Companies that fail to hire mothers re-entering the workplace are allowing their organisation to be robbed of efficient, quality employees, possessing
an invaluable experience.
This is according to managing director at HR Company Solutions, Madelein Smit, who says that being a mother will teach you things that no degree ever
will. She says these companies do not recognise mothers re-entering the workplace could be more productive than their colleagues
“Your negotiation skills need to be impeccable. You need to be able to keep track of multiple events taking place simultaneously – making you good at
multi-tasking. Then there’s the financial management that comes with balancing your family’s needs against your single income. Unfortunately, some
companies see being a mother as a big gap in one’s CV, especially in today’s competitive job market,” Smit says.

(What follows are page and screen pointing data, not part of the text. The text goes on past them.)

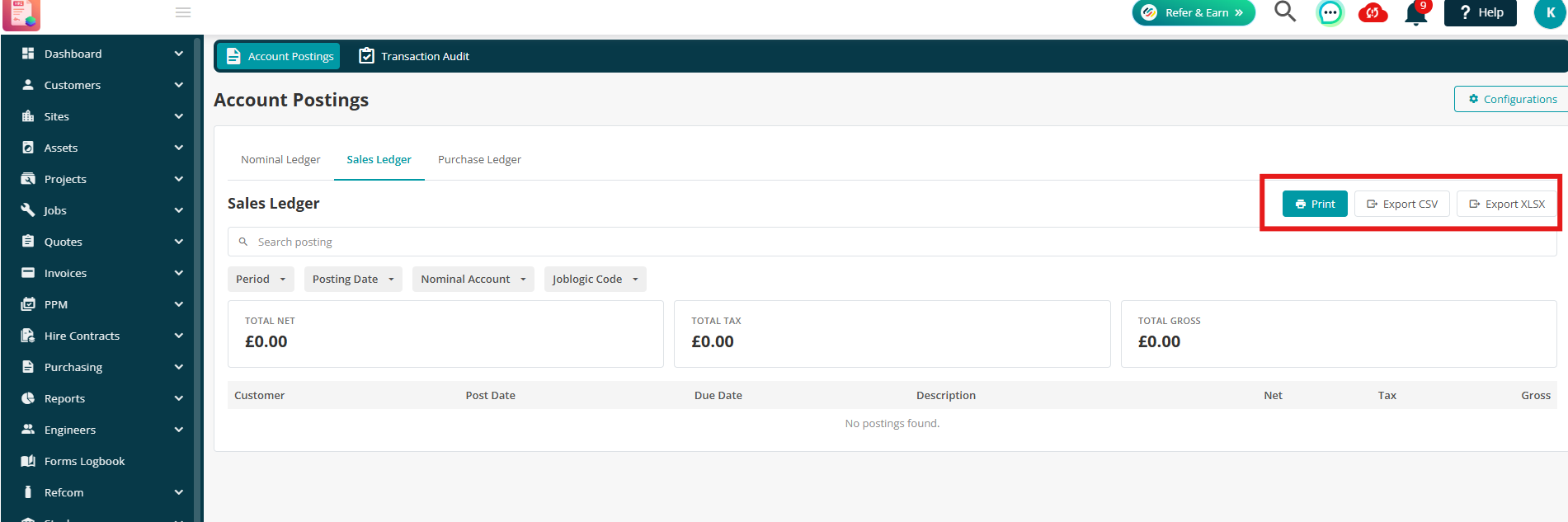This screenshot has width=1568, height=522.
Task: Click the red sync cloud icon
Action: [x=1373, y=13]
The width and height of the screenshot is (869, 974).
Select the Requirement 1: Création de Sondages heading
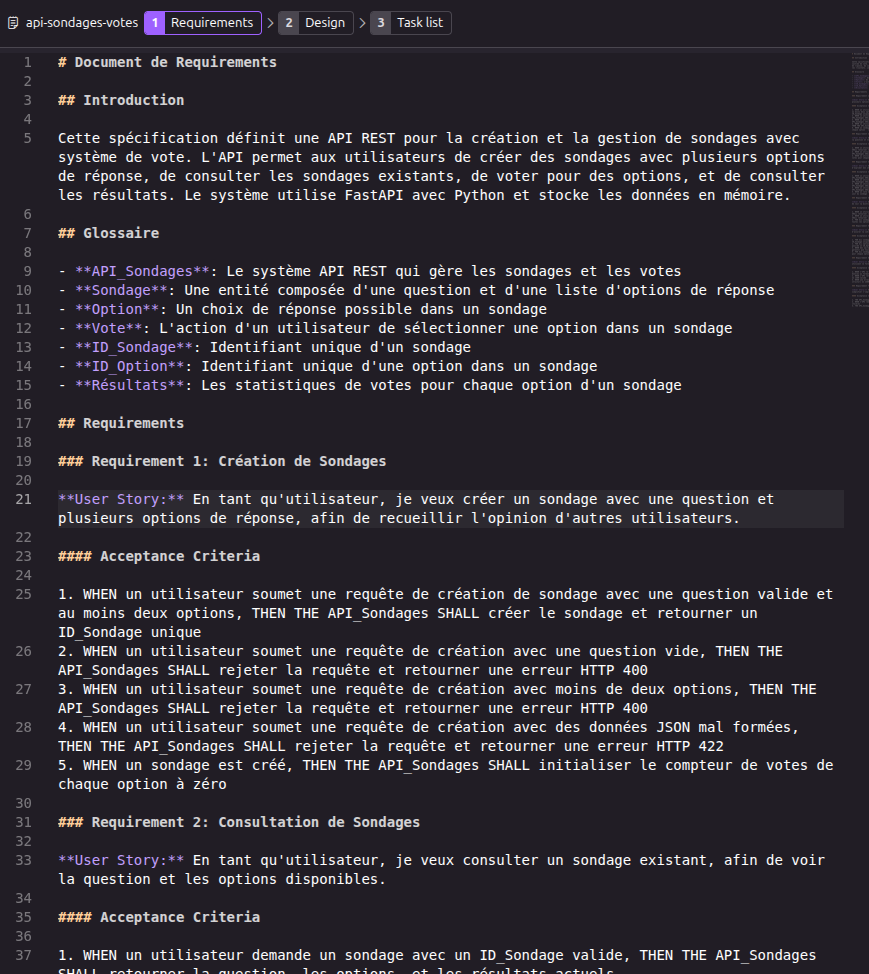[x=220, y=461]
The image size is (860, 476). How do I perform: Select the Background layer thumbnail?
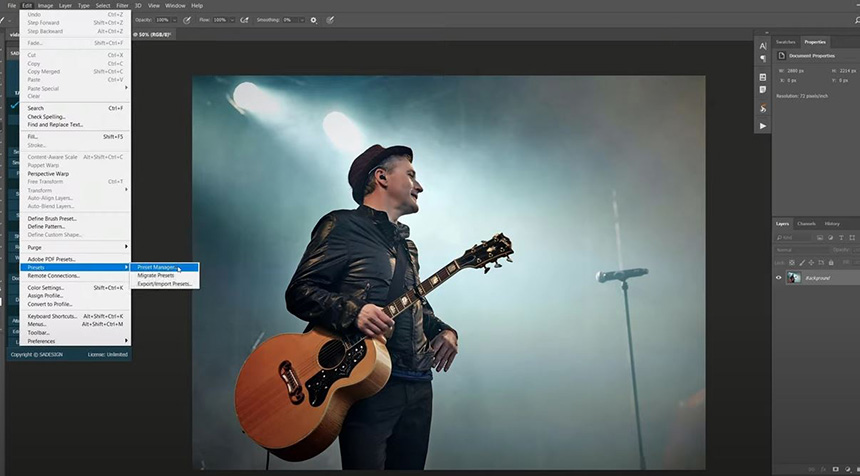coord(794,277)
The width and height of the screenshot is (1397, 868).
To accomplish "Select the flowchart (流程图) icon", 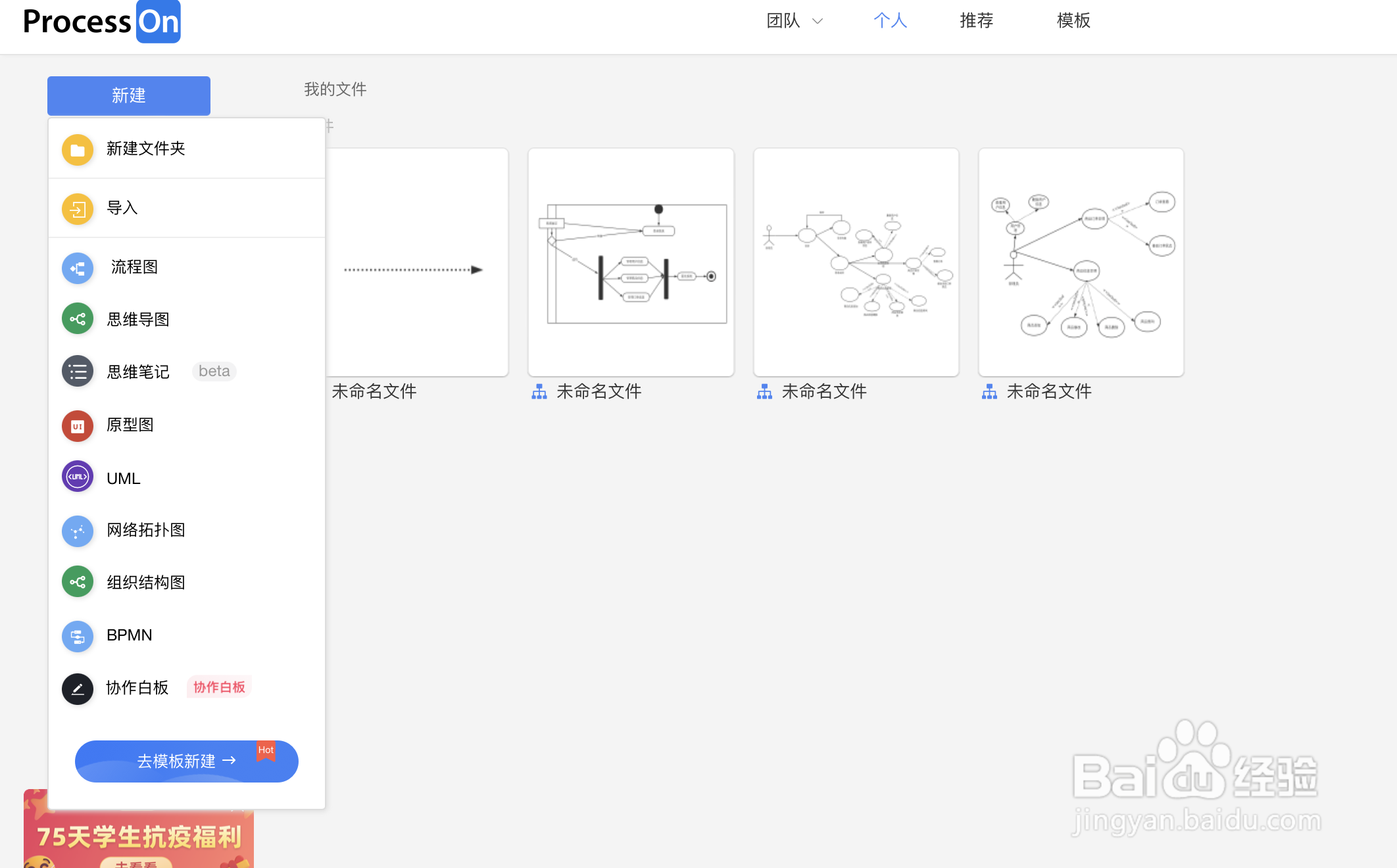I will [78, 268].
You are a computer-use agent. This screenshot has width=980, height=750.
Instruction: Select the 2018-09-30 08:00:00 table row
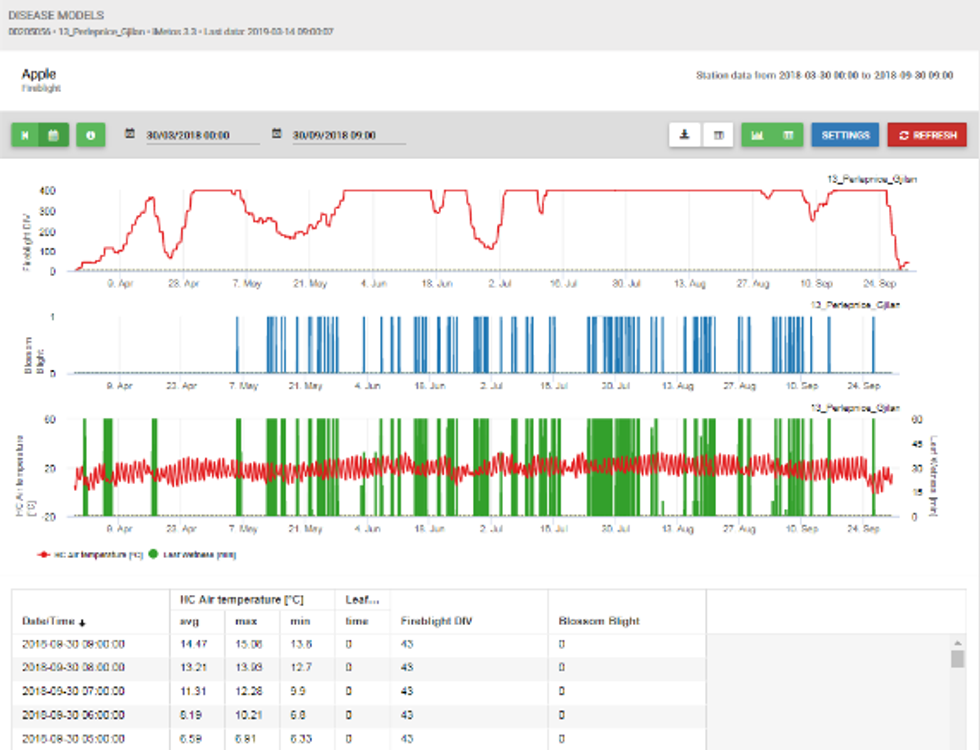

Her words are echoed by a study conducted by the Federal Bank of St Louis, which found that over the course of a 30-year career, mothers
outperformed women without children at almost every stage of the game. Some mothers with at least two kids were the most productive of all.
But Smit says she is aware that most companies are rigid about their hiring processes and although they may not be comfortable with being open about
their fears of employing new mothers or mothers who are re-entering the workplace, it can be evident with some companies.
“Mothers re-entering into the workplace must also be proactive and not simply rely on the good nature of hiring managers. An easy approach of
bypassing the employment gap on your CV would be to use a skills-based CV layout as opposed to a chronological one.
“Candidates can also look at the skills prospective that employers require and be more strategic about highlighting what skills they have and are
exceptional at. If there are discrepancies, candidates can take accredited short courses to bridge the gap. Applicants should also sharpen their focus to
companies where they will be seen as an asset, not where they will spend most of their time apologising for being a mother,” Smit continues.
She says companies that do offer mothers the opportunity to share their skills with the organisation should also be cognisant of their employees’ needs.
“All organisations should be willing to embrace policies that support families, which includes fathers who provide a more active role in their children’s
lives,” Smit says.
She says organisations should be encouraging working mothers instead of shunning them for having children.
“Knowledge doesn’t have an expiry date and women are capable of remaining clued up on industry-related topics, even after they leave the workplace.
Employers should be inspiring women to be both great moms and career women,” Smit concludes.